--- START ---
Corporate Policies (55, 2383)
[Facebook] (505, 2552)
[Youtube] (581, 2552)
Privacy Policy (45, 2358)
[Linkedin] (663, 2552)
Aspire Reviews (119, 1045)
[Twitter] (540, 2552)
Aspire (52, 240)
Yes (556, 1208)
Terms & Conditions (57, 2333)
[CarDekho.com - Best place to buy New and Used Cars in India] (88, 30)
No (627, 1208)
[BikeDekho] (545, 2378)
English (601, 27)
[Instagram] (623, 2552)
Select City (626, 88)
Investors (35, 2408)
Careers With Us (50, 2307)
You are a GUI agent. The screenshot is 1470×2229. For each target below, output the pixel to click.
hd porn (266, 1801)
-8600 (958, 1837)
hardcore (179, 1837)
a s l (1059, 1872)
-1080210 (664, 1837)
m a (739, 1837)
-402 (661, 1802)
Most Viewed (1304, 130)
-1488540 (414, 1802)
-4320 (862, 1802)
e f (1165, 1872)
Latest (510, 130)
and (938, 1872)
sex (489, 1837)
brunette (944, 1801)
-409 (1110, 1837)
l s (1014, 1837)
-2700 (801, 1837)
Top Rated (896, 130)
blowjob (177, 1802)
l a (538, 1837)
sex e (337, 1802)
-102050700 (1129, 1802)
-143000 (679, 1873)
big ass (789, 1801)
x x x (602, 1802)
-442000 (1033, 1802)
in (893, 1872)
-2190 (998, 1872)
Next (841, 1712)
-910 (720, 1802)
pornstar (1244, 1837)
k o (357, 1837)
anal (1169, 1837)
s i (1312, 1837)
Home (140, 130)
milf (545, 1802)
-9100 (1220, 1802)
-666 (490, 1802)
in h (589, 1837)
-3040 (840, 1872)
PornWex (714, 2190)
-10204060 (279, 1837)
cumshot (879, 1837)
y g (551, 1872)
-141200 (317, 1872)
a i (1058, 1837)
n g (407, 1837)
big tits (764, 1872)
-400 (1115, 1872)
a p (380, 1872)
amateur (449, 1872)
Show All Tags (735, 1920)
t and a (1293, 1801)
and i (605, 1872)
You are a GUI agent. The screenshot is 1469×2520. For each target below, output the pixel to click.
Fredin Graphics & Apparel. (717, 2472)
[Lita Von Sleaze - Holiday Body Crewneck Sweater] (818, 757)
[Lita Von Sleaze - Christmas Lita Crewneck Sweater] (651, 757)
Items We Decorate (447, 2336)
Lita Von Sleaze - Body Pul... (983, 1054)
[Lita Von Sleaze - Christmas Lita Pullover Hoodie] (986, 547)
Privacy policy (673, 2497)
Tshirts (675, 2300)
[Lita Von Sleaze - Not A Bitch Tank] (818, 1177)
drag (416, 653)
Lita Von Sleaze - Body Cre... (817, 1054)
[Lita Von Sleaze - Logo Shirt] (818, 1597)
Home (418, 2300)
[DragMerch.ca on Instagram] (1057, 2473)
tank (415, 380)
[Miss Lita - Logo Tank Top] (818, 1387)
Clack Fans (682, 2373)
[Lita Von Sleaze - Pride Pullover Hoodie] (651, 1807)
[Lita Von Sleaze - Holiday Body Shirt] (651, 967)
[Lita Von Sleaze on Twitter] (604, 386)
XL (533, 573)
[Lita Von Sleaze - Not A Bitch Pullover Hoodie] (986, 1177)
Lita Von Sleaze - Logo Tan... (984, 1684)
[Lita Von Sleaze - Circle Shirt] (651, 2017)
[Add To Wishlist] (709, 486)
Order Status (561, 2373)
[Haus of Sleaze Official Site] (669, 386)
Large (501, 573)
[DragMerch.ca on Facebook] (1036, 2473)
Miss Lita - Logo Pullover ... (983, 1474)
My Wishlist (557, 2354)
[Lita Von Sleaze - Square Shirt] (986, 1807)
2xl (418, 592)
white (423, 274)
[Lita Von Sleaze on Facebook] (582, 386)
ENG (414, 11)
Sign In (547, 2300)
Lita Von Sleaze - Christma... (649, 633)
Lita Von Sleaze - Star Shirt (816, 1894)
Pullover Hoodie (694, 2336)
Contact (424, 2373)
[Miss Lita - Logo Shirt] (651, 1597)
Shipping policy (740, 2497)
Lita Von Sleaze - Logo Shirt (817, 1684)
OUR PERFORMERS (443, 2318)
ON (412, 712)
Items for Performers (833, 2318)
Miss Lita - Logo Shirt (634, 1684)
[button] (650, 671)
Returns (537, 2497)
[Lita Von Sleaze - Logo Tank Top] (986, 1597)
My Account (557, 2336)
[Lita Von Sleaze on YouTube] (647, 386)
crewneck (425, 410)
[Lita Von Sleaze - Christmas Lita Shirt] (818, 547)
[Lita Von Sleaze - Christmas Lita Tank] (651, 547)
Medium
--- END ---
# [Exercise prompt]
Every line must be copied exactly as it stands above.

# [Exercise response]
Corporate Policies (55, 2383)
[Facebook] (505, 2552)
[Youtube] (581, 2552)
Privacy Policy (45, 2358)
[Linkedin] (663, 2552)
Aspire Reviews (119, 1045)
[Twitter] (540, 2552)
Aspire (52, 240)
Yes (556, 1208)
Terms & Conditions (57, 2333)
[CarDekho.com - Best place to buy New and Used Cars in India] (88, 30)
No (627, 1208)
[BikeDekho] (545, 2378)
English (601, 27)
[Instagram] (623, 2552)
Select City (626, 88)
Investors (35, 2408)
Careers With Us (50, 2307)
You are a GUI agent. The screenshot is 1470×2229. For each target below, output the pixel to click.
hd porn (266, 1801)
-8600 (958, 1837)
hardcore (179, 1837)
a s l (1059, 1872)
-1080210 (664, 1837)
m a (739, 1837)
-402 (661, 1802)
Most Viewed (1304, 130)
-1488540 (414, 1802)
-4320 (862, 1802)
e f (1165, 1872)
Latest (510, 130)
and (938, 1872)
sex (489, 1837)
brunette (944, 1801)
-409 (1110, 1837)
l s (1014, 1837)
-2700 (801, 1837)
Top Rated (896, 130)
blowjob (177, 1802)
l a (538, 1837)
sex e (337, 1802)
-102050700 (1129, 1802)
-143000 (679, 1873)
big ass (789, 1801)
x x x (602, 1802)
-442000 (1033, 1802)
in (893, 1872)
-2190 (998, 1872)
Next (841, 1712)
-910 (720, 1802)
pornstar (1244, 1837)
k o (357, 1837)
anal (1169, 1837)
s i (1312, 1837)
Home (140, 130)
milf (545, 1802)
-9100 (1220, 1802)
-666 (490, 1802)
in h (589, 1837)
-3040 (840, 1872)
PornWex (714, 2190)
-10204060 (279, 1837)
cumshot (879, 1837)
y g (551, 1872)
-141200 (317, 1872)
a i (1058, 1837)
n g (407, 1837)
big tits (764, 1872)
-400 (1115, 1872)
a p (380, 1872)
amateur (449, 1872)
Show All Tags (735, 1920)
t and a (1293, 1801)
and i (605, 1872)
You are a GUI agent. The screenshot is 1469×2520. For each target below, output the pixel to click.
Fredin Graphics & Apparel. (717, 2472)
[Lita Von Sleaze - Holiday Body Crewneck Sweater] (818, 757)
[Lita Von Sleaze - Christmas Lita Crewneck Sweater] (651, 757)
Items We Decorate (447, 2336)
Lita Von Sleaze - Body Pul... (983, 1054)
[Lita Von Sleaze - Christmas Lita Pullover Hoodie] (986, 547)
Privacy policy (673, 2497)
Tshirts (675, 2300)
[Lita Von Sleaze - Not A Bitch Tank] (818, 1177)
drag (416, 653)
Lita Von Sleaze - Body Cre... (817, 1054)
[Lita Von Sleaze - Logo Shirt] (818, 1597)
Home (418, 2300)
[DragMerch.ca on Instagram] (1057, 2473)
tank (415, 380)
[Miss Lita - Logo Tank Top] (818, 1387)
Clack Fans (682, 2373)
[Lita Von Sleaze - Pride Pullover Hoodie] (651, 1807)
[Lita Von Sleaze - Holiday Body Shirt] (651, 967)
[Lita Von Sleaze on Twitter] (604, 386)
XL (533, 573)
[Lita Von Sleaze - Not A Bitch Pullover Hoodie] (986, 1177)
Lita Von Sleaze - Logo Tan... (984, 1684)
[Lita Von Sleaze - Circle Shirt] (651, 2017)
[Add To Wishlist] (709, 486)
Order Status (561, 2373)
[Haus of Sleaze Official Site] (669, 386)
Large (501, 573)
[DragMerch.ca on Facebook] (1036, 2473)
Miss Lita - Logo Pullover ... (983, 1474)
My Wishlist (557, 2354)
[Lita Von Sleaze - Square Shirt] (986, 1807)
2xl (418, 592)
white (423, 274)
[Lita Von Sleaze on Facebook] (582, 386)
ENG (414, 11)
Sign In (547, 2300)
Lita Von Sleaze - Christma... (649, 633)
Lita Von Sleaze - Star Shirt (816, 1894)
Pullover Hoodie (694, 2336)
Contact (424, 2373)
[Miss Lita - Logo Shirt] (651, 1597)
Shipping policy (740, 2497)
Lita Von Sleaze - Logo Shirt (817, 1684)
OUR PERFORMERS (443, 2318)
ON (412, 712)
Items for Performers (833, 2318)
Miss Lita - Logo Shirt (634, 1684)
[button] (650, 671)
Returns (537, 2497)
[Lita Von Sleaze - Logo Tank Top] (986, 1597)
My Account (557, 2336)
[Lita Von Sleaze on YouTube] (647, 386)
crewneck (425, 410)
[Lita Von Sleaze - Christmas Lita Shirt] (818, 547)
[Lita Von Sleaze - Christmas Lita Tank] (651, 547)
Medium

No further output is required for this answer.